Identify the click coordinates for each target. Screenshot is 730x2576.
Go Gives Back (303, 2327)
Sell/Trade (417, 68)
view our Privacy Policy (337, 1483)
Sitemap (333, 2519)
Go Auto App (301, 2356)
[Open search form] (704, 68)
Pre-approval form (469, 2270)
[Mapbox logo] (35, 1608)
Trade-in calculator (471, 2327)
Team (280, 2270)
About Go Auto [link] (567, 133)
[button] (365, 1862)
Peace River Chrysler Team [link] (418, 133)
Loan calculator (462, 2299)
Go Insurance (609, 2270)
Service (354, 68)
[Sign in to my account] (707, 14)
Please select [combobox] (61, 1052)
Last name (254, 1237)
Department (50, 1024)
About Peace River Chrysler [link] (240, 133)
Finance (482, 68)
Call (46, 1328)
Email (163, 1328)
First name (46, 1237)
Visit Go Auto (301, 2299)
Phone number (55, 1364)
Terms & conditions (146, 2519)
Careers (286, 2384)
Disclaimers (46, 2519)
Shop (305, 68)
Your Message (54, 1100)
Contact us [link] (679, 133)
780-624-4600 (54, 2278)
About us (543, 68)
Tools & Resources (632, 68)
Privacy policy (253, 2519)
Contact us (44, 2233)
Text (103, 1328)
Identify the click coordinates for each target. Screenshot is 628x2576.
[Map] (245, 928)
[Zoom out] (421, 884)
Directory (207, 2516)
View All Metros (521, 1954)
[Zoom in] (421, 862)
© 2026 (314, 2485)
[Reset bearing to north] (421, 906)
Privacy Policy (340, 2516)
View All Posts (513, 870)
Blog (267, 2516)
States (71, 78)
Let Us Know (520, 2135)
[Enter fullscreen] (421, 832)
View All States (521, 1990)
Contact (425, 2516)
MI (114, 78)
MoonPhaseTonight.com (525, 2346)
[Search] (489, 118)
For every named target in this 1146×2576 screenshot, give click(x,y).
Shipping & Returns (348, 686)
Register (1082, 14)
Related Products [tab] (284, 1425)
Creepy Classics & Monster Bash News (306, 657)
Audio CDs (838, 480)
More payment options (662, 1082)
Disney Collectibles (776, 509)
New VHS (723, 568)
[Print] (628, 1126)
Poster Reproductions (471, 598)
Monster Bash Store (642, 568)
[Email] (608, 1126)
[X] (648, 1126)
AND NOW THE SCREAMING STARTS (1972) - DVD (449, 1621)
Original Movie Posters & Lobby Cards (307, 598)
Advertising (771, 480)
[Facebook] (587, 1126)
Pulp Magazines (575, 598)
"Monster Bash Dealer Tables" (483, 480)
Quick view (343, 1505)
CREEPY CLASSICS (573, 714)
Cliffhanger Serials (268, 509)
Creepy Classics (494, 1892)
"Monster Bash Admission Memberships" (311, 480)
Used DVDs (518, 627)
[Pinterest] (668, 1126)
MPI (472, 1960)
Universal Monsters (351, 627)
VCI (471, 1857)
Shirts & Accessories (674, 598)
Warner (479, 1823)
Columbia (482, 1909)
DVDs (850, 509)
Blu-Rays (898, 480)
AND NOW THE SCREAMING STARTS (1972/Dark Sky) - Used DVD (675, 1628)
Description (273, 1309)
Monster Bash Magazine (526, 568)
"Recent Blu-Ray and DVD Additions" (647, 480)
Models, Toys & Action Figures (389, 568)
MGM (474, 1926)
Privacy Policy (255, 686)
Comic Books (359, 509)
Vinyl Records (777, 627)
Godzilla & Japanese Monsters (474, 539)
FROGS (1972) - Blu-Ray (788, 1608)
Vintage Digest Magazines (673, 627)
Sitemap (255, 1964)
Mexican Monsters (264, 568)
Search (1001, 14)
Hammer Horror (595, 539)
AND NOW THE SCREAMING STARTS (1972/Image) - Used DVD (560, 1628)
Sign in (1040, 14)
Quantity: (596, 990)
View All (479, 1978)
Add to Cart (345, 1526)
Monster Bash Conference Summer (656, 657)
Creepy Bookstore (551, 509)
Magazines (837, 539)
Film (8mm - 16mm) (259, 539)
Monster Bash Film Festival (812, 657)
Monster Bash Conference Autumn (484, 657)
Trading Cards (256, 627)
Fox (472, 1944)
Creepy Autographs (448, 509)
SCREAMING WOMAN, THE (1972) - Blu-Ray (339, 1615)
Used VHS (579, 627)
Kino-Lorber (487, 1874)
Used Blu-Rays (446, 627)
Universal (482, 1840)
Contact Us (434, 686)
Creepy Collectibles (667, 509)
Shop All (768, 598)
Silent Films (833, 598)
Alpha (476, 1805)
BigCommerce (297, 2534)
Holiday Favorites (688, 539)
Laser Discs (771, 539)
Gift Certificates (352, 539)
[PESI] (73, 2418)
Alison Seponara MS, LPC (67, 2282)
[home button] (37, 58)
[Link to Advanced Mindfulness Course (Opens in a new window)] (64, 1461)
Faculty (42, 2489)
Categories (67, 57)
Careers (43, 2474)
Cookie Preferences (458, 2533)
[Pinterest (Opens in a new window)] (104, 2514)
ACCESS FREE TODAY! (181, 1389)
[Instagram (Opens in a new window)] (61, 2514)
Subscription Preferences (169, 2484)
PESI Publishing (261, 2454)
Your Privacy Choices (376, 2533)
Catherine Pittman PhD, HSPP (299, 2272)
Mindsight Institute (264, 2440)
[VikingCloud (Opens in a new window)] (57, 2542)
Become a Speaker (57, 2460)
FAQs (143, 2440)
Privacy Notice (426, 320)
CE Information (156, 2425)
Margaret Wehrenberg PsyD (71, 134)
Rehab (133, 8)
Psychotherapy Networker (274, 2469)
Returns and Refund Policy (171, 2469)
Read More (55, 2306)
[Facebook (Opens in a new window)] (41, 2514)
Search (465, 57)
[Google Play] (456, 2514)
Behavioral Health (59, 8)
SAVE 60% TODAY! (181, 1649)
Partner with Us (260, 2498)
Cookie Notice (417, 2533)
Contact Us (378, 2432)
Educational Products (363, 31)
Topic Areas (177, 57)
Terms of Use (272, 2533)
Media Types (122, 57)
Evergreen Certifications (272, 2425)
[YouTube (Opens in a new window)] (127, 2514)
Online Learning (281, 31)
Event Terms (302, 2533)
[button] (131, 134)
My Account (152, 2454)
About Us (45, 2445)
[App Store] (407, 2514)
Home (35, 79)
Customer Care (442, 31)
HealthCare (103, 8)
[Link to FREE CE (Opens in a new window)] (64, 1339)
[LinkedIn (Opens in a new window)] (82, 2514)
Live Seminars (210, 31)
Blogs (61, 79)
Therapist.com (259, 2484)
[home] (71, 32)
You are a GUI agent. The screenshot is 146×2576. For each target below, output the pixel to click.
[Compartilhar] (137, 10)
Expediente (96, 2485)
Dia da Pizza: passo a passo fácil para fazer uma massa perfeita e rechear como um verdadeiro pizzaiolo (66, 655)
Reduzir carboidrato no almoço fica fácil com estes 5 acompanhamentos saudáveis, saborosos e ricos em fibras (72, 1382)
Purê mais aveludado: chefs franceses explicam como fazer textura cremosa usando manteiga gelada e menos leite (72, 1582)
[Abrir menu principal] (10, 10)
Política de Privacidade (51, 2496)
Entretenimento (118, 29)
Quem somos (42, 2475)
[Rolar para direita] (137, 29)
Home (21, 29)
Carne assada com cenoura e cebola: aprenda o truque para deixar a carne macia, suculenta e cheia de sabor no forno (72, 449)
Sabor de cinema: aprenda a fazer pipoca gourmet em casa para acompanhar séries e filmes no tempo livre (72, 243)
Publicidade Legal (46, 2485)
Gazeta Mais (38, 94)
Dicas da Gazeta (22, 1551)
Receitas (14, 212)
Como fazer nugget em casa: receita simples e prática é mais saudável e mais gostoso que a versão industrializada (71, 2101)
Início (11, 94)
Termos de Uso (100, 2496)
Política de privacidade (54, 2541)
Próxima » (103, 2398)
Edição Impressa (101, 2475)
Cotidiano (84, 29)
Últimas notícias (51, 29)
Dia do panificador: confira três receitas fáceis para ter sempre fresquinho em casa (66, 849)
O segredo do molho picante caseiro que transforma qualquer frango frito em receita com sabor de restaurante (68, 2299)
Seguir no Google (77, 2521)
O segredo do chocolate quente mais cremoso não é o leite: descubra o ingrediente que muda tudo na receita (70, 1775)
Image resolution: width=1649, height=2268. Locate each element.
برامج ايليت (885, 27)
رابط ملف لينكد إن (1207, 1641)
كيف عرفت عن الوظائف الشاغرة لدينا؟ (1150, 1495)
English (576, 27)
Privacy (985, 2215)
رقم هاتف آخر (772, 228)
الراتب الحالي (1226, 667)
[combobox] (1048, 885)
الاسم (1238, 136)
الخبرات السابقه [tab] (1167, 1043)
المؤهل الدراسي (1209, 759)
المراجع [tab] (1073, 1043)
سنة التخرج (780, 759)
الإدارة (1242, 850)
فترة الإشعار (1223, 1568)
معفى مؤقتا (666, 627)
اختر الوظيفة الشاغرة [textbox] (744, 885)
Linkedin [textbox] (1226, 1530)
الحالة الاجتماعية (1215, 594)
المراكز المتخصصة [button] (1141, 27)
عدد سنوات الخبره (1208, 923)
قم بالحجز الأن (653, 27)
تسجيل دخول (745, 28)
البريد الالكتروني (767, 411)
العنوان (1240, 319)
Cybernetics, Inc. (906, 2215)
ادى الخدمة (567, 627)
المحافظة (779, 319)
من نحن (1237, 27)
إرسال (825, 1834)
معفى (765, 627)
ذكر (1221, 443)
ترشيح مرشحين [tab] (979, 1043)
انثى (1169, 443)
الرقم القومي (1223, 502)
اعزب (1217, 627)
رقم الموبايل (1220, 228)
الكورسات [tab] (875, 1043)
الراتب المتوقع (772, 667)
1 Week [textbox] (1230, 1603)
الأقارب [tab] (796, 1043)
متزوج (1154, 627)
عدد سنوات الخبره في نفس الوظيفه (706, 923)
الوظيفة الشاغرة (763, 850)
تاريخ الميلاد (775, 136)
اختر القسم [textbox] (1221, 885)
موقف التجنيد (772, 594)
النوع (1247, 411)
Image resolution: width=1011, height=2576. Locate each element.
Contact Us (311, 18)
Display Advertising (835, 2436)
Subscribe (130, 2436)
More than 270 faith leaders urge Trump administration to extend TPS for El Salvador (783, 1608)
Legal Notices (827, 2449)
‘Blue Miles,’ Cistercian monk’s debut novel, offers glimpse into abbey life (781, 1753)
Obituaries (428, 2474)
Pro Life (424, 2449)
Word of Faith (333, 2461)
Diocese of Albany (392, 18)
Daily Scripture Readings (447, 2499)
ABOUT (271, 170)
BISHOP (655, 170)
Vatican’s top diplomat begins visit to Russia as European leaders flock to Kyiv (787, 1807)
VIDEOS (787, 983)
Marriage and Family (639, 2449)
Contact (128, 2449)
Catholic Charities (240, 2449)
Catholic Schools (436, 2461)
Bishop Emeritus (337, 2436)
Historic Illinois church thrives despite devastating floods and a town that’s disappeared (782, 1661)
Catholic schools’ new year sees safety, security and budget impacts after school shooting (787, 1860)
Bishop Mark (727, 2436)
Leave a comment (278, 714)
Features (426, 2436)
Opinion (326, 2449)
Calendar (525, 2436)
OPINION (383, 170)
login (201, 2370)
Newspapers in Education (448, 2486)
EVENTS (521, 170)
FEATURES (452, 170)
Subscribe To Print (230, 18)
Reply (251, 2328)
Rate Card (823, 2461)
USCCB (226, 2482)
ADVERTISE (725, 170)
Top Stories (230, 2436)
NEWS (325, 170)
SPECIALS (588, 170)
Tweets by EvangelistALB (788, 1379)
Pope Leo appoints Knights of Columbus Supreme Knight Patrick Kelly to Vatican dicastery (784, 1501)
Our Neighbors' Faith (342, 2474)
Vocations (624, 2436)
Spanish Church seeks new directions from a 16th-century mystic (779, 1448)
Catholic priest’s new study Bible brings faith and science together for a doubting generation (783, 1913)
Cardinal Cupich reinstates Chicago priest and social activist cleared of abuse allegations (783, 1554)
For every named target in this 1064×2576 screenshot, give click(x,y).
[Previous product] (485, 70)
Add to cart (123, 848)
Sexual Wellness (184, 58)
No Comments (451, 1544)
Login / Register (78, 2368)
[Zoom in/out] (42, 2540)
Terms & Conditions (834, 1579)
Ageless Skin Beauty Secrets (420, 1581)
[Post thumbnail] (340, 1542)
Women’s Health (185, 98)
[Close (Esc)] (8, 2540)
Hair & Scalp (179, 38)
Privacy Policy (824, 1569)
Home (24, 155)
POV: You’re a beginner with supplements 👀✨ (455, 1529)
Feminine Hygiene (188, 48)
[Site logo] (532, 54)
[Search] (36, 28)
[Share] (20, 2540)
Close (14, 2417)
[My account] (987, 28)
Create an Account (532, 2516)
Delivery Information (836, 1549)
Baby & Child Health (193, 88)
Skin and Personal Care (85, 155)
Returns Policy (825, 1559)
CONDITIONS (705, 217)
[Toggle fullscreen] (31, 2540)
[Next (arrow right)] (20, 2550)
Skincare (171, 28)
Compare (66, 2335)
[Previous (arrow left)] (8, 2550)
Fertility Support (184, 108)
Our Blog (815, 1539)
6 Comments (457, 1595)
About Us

WORK TO COMPLETE> The first line of the entries above and every line after it, up to and including the line with "Text (103, 1328)", should be set down exactly.

ANSWER BOX>
Identify the click coordinates for each target. Screenshot is 730x2576.
Go Gives Back (303, 2327)
Sell/Trade (417, 68)
view our Privacy Policy (337, 1483)
Sitemap (333, 2519)
Go Auto App (301, 2356)
[Open search form] (704, 68)
Pre-approval form (469, 2270)
[Mapbox logo] (35, 1608)
Trade-in calculator (471, 2327)
Team (280, 2270)
About Go Auto [link] (567, 133)
[button] (365, 1862)
Peace River Chrysler Team [link] (418, 133)
Loan calculator (462, 2299)
Go Insurance (609, 2270)
Service (354, 68)
[Sign in to my account] (707, 14)
Please select [combobox] (61, 1052)
Last name (254, 1237)
Department (50, 1024)
About Peace River Chrysler [link] (240, 133)
Finance (482, 68)
Call (46, 1328)
Email (163, 1328)
First name (46, 1237)
Visit Go Auto (301, 2299)
Phone number (55, 1364)
Terms & conditions (146, 2519)
Careers (286, 2384)
Disclaimers (46, 2519)
Shop (305, 68)
Your Message (54, 1100)
Contact us [link] (679, 133)
780-624-4600 (54, 2278)
About us (543, 68)
Tools & Resources (632, 68)
Privacy policy (253, 2519)
Contact us (44, 2233)
Text (103, 1328)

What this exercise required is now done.